Them: “Don’t you know that song?”
Me: “No. Sorry, I only know a little country.”
Them: “Then what do you listen to! Gosh!”
Me: “Well, I listen to The Message on XM.”
Them: “What in the world is The Message?”
Me: “Christian music.”
Them: “Oh.”
Have you ever had this conversation? Sometimes, it can be uncomfortable. But other times, I really don’t care. I raised my kids on K-Love and I would like to think that is how the word of God got into their hearts…music.
Jay and I raised our kids reading them devotions at night, daily and nightly prayers, doing all the things Christian parents should do.
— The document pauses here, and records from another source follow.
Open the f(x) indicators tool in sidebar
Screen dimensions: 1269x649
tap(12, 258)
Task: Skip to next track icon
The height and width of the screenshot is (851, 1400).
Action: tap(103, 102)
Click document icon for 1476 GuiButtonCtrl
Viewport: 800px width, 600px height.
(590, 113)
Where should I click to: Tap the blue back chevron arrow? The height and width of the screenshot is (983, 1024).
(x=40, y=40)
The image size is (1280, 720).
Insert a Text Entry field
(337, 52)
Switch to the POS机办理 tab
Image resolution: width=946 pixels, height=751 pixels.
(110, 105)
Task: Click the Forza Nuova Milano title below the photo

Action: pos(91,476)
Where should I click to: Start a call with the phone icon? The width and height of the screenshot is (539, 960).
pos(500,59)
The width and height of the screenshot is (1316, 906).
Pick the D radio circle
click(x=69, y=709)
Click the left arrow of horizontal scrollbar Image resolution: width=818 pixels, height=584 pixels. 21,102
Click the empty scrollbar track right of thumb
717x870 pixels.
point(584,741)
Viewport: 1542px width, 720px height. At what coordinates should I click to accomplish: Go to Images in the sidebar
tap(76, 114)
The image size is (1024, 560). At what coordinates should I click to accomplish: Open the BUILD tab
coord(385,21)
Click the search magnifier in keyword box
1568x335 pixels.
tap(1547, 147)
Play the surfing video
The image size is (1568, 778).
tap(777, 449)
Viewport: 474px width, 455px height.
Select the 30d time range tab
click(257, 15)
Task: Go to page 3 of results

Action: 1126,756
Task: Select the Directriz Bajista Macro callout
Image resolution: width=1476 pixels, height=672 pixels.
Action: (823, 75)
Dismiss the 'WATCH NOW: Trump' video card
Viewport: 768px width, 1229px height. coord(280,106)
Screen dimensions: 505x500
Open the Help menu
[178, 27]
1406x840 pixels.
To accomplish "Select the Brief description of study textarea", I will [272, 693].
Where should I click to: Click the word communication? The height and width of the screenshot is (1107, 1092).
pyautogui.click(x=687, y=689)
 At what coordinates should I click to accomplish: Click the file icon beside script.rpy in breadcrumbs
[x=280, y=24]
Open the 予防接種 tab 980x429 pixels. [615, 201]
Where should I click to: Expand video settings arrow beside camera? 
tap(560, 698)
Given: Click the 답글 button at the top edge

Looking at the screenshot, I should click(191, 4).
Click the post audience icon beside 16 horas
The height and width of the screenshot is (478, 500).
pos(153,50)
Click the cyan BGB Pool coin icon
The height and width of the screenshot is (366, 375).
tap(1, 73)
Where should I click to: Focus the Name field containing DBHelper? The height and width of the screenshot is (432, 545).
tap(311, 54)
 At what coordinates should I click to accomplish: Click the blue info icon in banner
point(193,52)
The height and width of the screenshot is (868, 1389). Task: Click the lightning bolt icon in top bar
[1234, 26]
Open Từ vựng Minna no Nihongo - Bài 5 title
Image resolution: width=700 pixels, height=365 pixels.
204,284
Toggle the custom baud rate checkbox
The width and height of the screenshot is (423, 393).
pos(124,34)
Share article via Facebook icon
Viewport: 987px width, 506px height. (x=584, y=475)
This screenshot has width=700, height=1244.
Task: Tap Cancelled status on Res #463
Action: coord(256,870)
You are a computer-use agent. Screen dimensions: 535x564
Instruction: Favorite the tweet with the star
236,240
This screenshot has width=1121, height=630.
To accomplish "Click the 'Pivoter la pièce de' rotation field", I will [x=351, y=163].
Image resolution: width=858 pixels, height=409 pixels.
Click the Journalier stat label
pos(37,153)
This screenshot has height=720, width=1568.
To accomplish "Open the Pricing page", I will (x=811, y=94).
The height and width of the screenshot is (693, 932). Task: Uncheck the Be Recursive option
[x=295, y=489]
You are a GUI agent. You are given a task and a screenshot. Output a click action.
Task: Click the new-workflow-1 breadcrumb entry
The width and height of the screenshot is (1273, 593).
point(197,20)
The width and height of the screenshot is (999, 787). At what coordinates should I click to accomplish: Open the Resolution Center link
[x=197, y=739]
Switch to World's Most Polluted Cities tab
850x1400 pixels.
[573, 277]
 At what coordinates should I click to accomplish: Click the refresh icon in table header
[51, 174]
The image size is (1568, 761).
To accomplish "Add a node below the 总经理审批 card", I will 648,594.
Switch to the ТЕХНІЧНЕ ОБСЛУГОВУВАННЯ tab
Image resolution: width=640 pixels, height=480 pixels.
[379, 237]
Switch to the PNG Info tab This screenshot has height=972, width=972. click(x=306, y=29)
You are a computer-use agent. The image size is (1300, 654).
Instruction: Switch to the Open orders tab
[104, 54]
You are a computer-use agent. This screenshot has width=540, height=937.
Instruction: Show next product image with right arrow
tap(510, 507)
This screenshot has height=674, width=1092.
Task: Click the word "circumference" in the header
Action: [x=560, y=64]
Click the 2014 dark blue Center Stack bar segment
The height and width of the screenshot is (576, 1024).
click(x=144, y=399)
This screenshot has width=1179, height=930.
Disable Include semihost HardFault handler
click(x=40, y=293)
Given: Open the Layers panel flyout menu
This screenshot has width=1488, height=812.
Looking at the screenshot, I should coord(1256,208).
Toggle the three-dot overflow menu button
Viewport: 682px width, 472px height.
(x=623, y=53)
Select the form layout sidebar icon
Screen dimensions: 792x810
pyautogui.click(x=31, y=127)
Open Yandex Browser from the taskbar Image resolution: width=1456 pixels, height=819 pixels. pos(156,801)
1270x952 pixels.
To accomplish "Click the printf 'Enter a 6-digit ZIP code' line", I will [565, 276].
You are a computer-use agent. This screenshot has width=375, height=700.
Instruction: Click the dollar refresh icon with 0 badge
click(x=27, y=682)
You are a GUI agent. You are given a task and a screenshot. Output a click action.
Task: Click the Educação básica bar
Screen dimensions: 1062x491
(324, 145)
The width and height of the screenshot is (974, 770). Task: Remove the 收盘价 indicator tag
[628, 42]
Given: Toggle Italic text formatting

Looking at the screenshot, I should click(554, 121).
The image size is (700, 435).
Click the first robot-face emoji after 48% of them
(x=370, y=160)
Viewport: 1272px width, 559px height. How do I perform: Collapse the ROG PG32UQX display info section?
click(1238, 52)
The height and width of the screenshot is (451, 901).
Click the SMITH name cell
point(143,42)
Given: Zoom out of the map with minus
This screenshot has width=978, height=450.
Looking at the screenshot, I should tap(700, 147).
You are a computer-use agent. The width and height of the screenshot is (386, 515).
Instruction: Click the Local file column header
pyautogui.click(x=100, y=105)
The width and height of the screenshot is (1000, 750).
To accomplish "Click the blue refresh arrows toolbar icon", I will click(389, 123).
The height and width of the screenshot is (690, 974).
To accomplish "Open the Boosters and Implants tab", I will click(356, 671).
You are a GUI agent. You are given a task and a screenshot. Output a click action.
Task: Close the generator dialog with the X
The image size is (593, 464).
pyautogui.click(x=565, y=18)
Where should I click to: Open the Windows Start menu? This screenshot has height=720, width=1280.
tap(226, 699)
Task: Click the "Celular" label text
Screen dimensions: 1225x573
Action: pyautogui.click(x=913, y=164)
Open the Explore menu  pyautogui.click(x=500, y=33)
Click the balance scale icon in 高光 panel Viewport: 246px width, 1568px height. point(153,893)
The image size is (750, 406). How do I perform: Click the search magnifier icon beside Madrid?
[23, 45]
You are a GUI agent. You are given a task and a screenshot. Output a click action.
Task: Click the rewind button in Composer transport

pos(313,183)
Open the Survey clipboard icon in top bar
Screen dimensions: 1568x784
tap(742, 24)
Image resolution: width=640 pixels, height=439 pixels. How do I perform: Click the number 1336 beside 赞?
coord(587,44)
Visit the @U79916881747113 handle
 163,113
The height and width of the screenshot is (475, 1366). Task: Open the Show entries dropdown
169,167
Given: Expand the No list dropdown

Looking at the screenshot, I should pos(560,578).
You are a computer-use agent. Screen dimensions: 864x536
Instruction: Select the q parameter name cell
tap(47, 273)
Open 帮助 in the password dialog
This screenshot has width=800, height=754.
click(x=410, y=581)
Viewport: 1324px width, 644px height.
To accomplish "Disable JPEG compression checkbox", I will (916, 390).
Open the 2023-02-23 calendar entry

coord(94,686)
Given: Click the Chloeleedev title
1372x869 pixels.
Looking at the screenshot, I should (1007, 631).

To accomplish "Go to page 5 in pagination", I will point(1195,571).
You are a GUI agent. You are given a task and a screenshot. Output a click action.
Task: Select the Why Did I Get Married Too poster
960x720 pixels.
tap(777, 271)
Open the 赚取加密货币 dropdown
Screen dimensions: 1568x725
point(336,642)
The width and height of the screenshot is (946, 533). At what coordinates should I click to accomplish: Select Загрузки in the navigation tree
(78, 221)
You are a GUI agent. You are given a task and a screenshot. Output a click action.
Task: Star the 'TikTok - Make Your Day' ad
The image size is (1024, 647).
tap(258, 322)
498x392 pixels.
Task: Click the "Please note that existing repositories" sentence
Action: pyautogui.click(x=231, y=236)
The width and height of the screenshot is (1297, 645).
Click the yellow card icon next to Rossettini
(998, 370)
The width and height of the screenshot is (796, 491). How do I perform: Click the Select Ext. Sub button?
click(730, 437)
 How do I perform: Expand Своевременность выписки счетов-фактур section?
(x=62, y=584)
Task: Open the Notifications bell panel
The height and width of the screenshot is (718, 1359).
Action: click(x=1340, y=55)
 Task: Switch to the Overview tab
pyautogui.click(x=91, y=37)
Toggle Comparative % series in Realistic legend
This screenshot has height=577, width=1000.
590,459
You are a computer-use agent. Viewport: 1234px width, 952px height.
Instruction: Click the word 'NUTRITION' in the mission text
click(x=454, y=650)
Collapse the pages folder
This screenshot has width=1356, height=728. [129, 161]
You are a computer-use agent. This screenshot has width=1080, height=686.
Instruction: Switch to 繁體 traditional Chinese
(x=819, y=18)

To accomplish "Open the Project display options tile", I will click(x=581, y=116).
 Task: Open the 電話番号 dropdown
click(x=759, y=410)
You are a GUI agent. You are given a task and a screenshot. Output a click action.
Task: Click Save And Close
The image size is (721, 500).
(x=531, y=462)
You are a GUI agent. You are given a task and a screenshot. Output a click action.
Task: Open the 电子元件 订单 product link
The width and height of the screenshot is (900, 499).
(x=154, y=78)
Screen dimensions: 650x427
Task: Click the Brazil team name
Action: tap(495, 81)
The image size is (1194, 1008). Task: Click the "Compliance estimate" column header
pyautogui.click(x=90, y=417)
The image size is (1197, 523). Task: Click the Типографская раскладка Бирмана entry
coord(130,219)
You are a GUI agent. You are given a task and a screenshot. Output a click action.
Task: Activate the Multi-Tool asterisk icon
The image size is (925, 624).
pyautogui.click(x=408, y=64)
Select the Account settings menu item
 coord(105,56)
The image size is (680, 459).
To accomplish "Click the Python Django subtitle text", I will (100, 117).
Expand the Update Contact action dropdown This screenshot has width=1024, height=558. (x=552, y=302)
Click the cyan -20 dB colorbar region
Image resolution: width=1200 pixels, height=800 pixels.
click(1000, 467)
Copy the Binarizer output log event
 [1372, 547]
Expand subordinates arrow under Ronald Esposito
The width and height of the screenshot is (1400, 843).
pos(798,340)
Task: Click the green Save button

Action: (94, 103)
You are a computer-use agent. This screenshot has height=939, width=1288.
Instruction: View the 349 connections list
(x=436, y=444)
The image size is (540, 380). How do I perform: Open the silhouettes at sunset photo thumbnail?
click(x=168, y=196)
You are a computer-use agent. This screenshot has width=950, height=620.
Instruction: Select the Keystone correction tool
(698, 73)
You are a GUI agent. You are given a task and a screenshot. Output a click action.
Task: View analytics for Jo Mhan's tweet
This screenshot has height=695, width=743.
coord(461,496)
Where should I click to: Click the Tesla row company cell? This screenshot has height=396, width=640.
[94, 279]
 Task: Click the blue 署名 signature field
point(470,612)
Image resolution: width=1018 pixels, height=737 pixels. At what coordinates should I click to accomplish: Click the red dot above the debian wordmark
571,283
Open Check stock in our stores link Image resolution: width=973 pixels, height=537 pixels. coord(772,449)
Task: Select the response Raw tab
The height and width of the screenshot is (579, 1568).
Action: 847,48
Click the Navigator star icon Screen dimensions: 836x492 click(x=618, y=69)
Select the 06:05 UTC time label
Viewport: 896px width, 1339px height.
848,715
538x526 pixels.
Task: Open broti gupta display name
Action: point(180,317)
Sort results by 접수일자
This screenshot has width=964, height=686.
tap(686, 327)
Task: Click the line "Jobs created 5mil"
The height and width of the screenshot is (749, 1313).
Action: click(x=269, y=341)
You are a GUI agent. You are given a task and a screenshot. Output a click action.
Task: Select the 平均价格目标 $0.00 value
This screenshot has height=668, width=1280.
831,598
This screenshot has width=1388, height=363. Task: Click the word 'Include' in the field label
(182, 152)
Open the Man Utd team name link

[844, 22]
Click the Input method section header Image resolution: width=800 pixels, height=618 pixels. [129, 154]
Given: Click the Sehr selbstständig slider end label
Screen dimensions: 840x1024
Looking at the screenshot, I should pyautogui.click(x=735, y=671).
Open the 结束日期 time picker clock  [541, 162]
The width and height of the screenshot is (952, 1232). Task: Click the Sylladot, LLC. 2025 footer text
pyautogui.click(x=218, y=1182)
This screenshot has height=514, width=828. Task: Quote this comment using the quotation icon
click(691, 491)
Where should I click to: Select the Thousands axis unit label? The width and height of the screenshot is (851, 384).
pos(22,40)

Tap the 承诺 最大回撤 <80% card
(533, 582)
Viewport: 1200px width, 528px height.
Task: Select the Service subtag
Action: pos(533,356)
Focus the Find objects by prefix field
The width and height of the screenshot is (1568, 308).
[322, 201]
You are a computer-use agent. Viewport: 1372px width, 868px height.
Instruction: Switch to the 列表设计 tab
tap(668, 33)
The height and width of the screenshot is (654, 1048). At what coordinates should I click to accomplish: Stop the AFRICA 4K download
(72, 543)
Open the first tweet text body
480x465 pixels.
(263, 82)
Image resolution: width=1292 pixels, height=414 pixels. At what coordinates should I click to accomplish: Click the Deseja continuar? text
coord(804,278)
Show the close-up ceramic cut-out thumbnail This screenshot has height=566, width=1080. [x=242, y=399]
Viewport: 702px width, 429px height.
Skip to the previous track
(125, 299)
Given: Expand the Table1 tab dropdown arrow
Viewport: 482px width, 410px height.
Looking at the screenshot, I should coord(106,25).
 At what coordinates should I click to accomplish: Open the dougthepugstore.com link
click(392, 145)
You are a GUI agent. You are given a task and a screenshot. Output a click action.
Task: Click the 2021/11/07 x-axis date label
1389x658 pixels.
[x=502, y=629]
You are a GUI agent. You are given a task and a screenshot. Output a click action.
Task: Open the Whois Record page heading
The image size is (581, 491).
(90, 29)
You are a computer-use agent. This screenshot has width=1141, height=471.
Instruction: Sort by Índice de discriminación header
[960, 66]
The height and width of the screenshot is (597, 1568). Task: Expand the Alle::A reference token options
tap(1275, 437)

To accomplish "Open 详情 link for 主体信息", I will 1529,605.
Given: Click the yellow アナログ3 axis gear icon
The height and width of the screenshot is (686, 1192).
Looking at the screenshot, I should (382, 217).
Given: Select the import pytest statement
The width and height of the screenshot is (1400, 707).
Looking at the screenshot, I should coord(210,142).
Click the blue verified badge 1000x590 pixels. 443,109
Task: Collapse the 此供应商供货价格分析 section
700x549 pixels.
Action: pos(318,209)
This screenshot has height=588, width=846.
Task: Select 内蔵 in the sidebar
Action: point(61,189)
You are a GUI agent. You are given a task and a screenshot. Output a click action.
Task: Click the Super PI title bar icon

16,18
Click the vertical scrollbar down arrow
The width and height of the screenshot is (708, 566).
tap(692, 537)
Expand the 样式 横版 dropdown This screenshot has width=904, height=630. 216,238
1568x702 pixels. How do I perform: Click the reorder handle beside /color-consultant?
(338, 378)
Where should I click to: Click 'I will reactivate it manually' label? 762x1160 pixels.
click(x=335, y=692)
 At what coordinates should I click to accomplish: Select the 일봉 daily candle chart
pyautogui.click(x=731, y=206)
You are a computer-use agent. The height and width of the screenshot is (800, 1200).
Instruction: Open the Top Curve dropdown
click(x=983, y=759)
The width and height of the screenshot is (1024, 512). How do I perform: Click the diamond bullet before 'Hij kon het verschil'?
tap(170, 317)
All the while, never imagining how our lives would be 10 to 20 years down the road.
When Trey got his first phone (6th grade – remember the flip phones that you had to push the numbers 20 times to just make a word?) there was no such thing as texting. Boy, have we come a long way. Once texting hit the scene, I went from putting notes in their lunch (which I’m sure Collin won’t remember) to texting them to say I was praying for them, scripture, or just HAVE A GOOD DAY! Sometimes, I would get OK or THANKS. Sometimes, no response. Collin did not have a phone at the time, but many times when I sent Trey scripture, his response would be – “Wow Mom! That’s so cool!” My heart would swell knowing all the years of radio and prayers had made a difference.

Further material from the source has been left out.